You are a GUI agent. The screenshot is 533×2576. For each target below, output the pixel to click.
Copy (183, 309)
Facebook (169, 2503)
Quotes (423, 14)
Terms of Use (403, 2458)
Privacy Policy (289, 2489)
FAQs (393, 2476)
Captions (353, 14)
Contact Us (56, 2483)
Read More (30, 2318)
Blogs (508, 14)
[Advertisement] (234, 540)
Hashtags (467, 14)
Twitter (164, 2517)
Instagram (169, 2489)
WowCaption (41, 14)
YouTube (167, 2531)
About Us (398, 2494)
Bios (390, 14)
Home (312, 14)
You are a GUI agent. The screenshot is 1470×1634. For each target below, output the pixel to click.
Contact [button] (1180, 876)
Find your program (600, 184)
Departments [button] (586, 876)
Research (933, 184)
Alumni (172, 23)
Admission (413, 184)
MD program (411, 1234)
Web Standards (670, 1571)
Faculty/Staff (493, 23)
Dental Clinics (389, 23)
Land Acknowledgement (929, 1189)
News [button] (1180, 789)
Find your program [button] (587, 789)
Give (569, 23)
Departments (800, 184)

★ ★ ★ ★

Extract the entries above verbatim.

You are a GUI agent. The screenshot is 533×2576. For each target below, output the pixel to click.
Copy (183, 309)
Facebook (169, 2503)
Quotes (423, 14)
Terms of Use (403, 2458)
Privacy Policy (289, 2489)
FAQs (393, 2476)
Captions (353, 14)
Contact Us (56, 2483)
Read More (30, 2318)
Blogs (508, 14)
[Advertisement] (234, 540)
Hashtags (467, 14)
Twitter (164, 2517)
Instagram (169, 2489)
WowCaption (41, 14)
YouTube (167, 2531)
About Us (398, 2494)
Bios (390, 14)
Home (312, 14)
You are a GUI agent. The screenshot is 1470×1634. For each target below, output the pixel to click.
Contact [button] (1180, 876)
Find your program (600, 184)
Departments [button] (586, 876)
Research (933, 184)
Alumni (172, 23)
Admission (413, 184)
MD program (411, 1234)
Web Standards (670, 1571)
Faculty/Staff (493, 23)
Dental Clinics (389, 23)
Land Acknowledgement (929, 1189)
News [button] (1180, 789)
Find your program [button] (587, 789)
Give (569, 23)
Departments (800, 184)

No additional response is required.